HUD’s New Rules on Reverse Mortgages Could Impact Borrowers

In mid-2017, the U.S. Department of Housing and Urban Development, or HUD, announced new rules that limit the amount of of money reverse mortgage borrowers can get from their homes, as well as increasing the upfront costs for reverse mortgages. The rules took effect on Oct. 2nd, 2017, and while they aren't retroactive, they do affect all reverse mortgages issued after that date.

How These Rules Will Affect Reverse Mortgage Borrowers

In general, it’s been calculated that HUD’s new rules reduce the amount a borrower can draw from a reverse mortgage by 11-12%. However, this varies greatly due to factors including the size of a borrower’s loan and the amount of equity they currently have in their home. HUD’s updated rules also increase the upfront fee that borrowers are required to pay. Before the rules were instituted, most borrowers were charged an upfront fee of 0.5% of the appraised value of their home. That fee has been increased to 2% for all reverse mortgages. This is a significant increase for most people, but a slight decrease for the small amount of people who were being charged 2.5% upfront for larger reverse mortgages.

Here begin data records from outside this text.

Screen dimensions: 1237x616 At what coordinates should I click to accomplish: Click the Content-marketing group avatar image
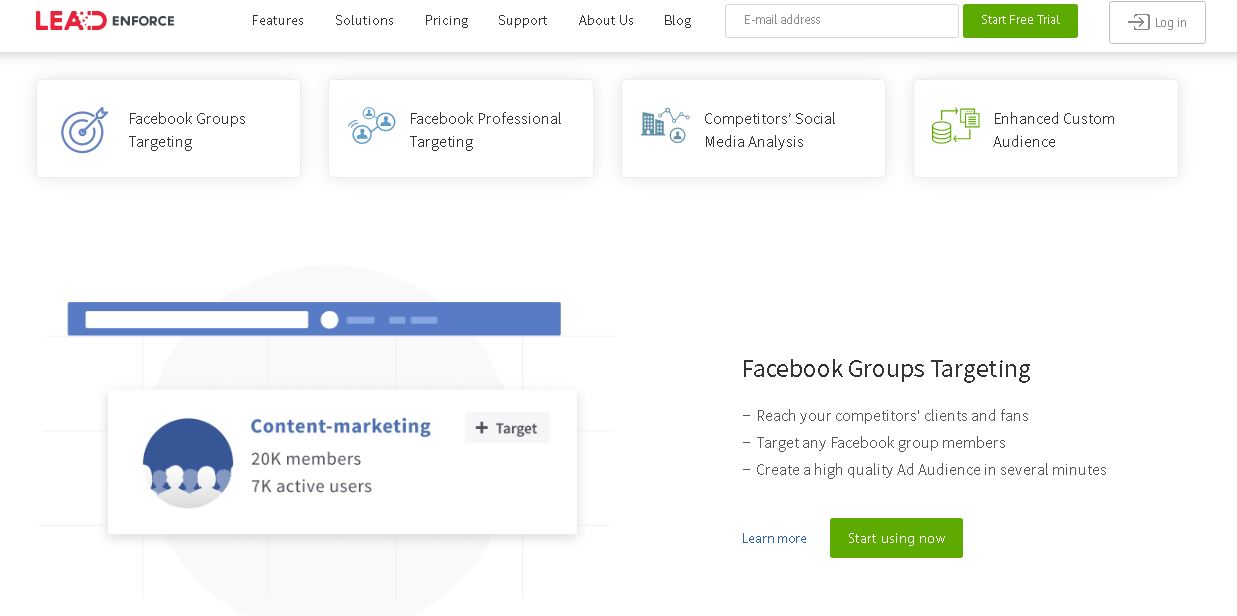click(x=188, y=462)
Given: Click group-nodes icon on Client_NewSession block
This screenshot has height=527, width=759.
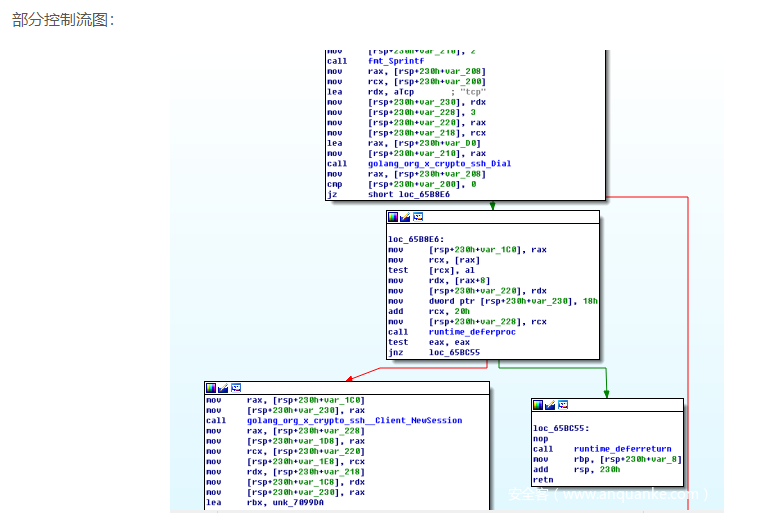Looking at the screenshot, I should [236, 388].
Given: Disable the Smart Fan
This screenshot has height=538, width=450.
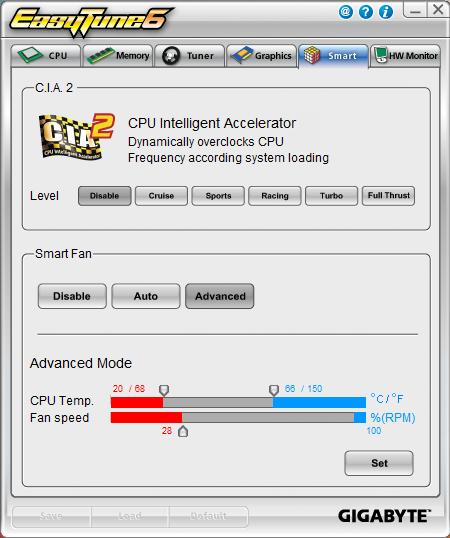Looking at the screenshot, I should [72, 296].
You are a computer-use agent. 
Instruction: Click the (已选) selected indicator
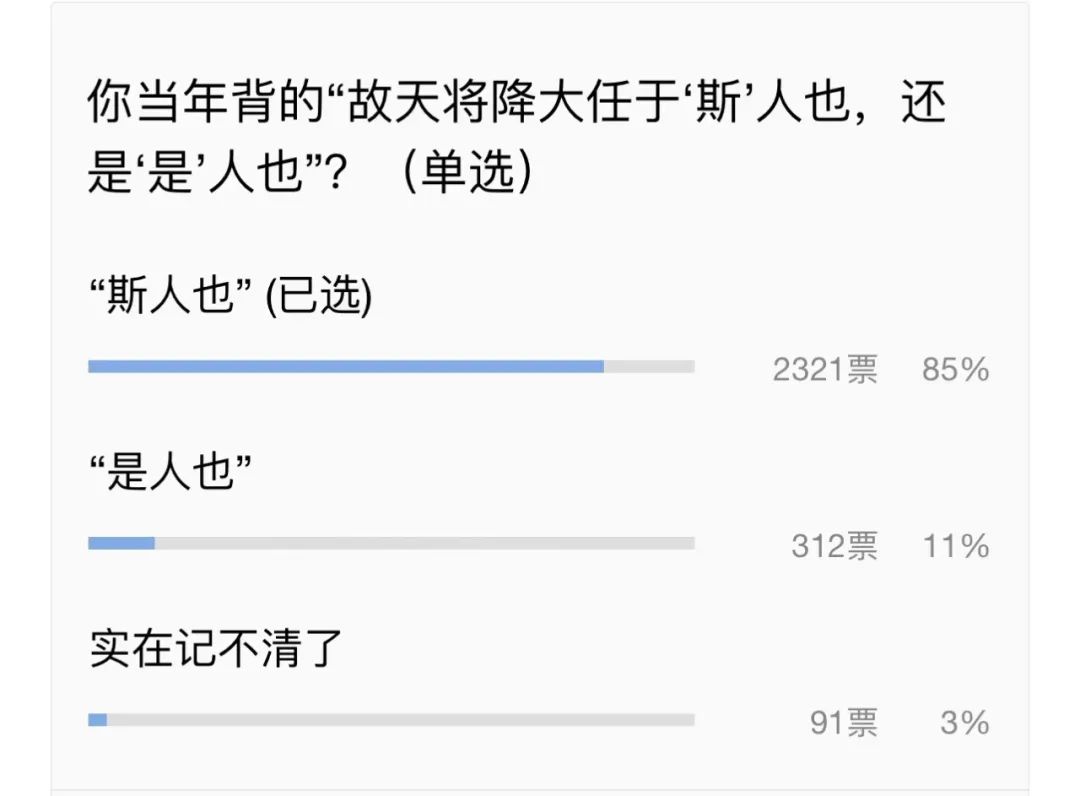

However, despite the increase in upfront fees, MIP for reverse mortgages has fallen significantly due to the new regulations. Before the change, MIP was set at 1.25% of the loan amount, but it now has been reduced to 0.5% of the loan amount.

Why HUD Changed the Rules

Reverse mortgages are federally insured— so if someone defaults on them, the government has to pay back the lender for part or all of their loss. In recent years, too many reverse mortgages have gone into default, leading to excessive expenses for the government and making their insurance program unsustainable. By tightening the rules, HUD hopes to bring the program back to financial health.